» Quoted passage
start

280 million years ago The birth off the Dartmoor granitite!!

By Carboniferous times the Earth’s crust was on the move in this part of the world. Pressure resulting from this movement destroyed the Devonian and Carboniferous sedimentary basin and squeezed the sediments up into mountain chains. Across what is now Devon, the shales, sandstones and limestone's were intensely folded and faulted. At the same time, the heat generated by this pressure and movement melted some of the deep crustal rocks to form molten material which slowly shouldered its way up into the deformed sedimentary rocks. It finally solidified several kilometers below the surface, as a ground mass of quartz, sodium feldspar and mica crystals, with larger potassium-rich feldspar crystals. This was the birth of the Dartmoor granite. Some molten material came up through cracks and reached the surface to formlava (rhyolite) flows. The granite also contained lots of hot liquids carrying elements such as tin, copper, iron and boron. These liquids found their way up cracks in the granite and surrounding rocks, and deposited the minerals to form metal ore veins and quartz tourmaline veins. Some of the hot liquids altered the granite itself, turning one of the minerals, the sodium feldspar, into china clay. The hot granite altered and baked the surrounding rocks over a distance of up to 5 km. This altered zone is known as the metamorphic aureole. The boundary of the National Park is very similar to the outer edge of the metamorphic aureole - a clear demonstration of links between geology and landscape value.

270 million years ago Erosion!!

No sooner had the mountain chain been pushed up than it was attacked by the elements. The climate at this time was harsh. It was hot and dry but with occasional periods of heavy rainfall and flash floods. The cover of sedimentary rocks was stripped off and then the granite itself was attacked. The resulting debris was carried by flash floods down gullies and rivers from the mountains and out into the desert below, forming cones of red gravel debris and red desert sands which were then blown into dunes. A considerable part of the country around Exeter, Crediton and East Devon is made of this debris - the source of the rich red soils visible today.

end

» Excerpted data
start

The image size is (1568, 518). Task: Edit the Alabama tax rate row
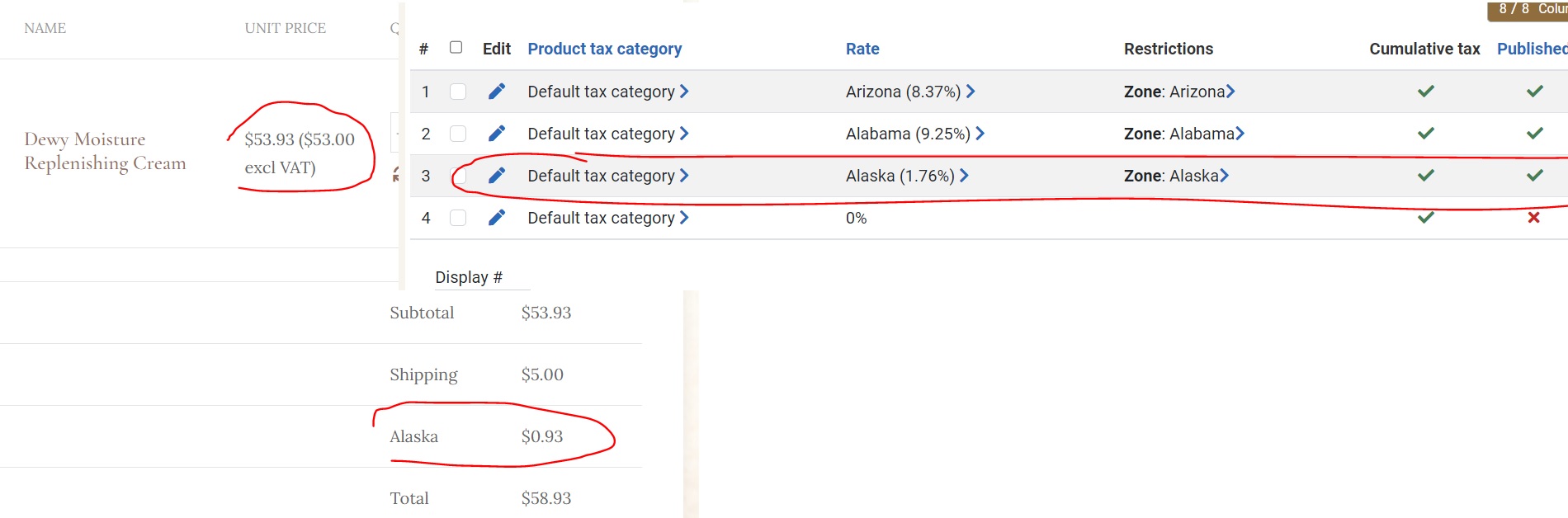[497, 134]
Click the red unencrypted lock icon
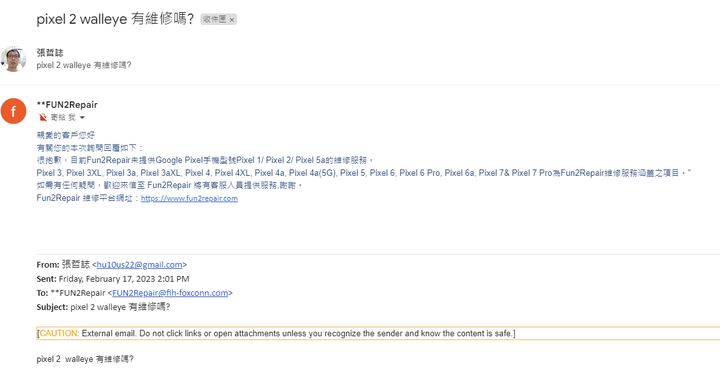Screen dimensions: 720x369 [43, 117]
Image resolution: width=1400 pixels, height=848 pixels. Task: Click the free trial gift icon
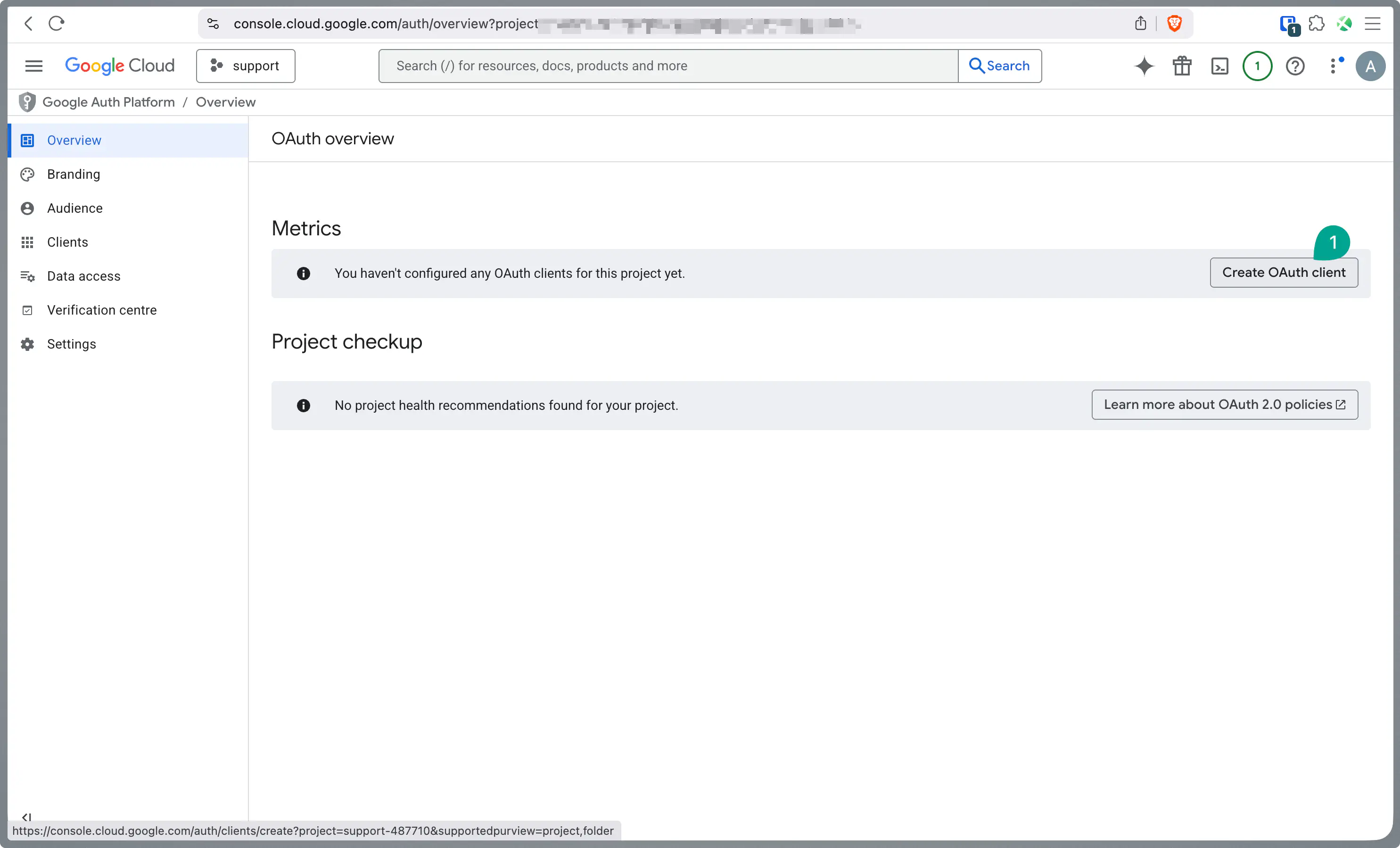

end

» Given exercise 1
Name every element that the Dartmoor geology passage says the hot liquids in the granite carried.
» Given exercise 2
Please quote the Dartmoor geology passage from "270 million years" up to and including "soils visible today.".
Answer from the text alone, not the data.

» Complete output 1
Tin, copper, iron, boron

» Complete output 2
270 million years ago Erosion!!

No sooner had the mountain chain been pushed up than it was attacked by the elements. The climate at this time was harsh. It was hot and dry but with occasional periods of heavy rainfall and flash floods. The cover of sedimentary rocks was stripped off and then the granite itself was attacked. The resulting debris was carried by flash floods down gullies and rivers from the mountains and out into the desert below, forming cones of red gravel debris and red desert sands which were then blown into dunes. A considerable part of the country around Exeter, Crediton and East Devon is made of this debris - the source of the rich red soils visible today.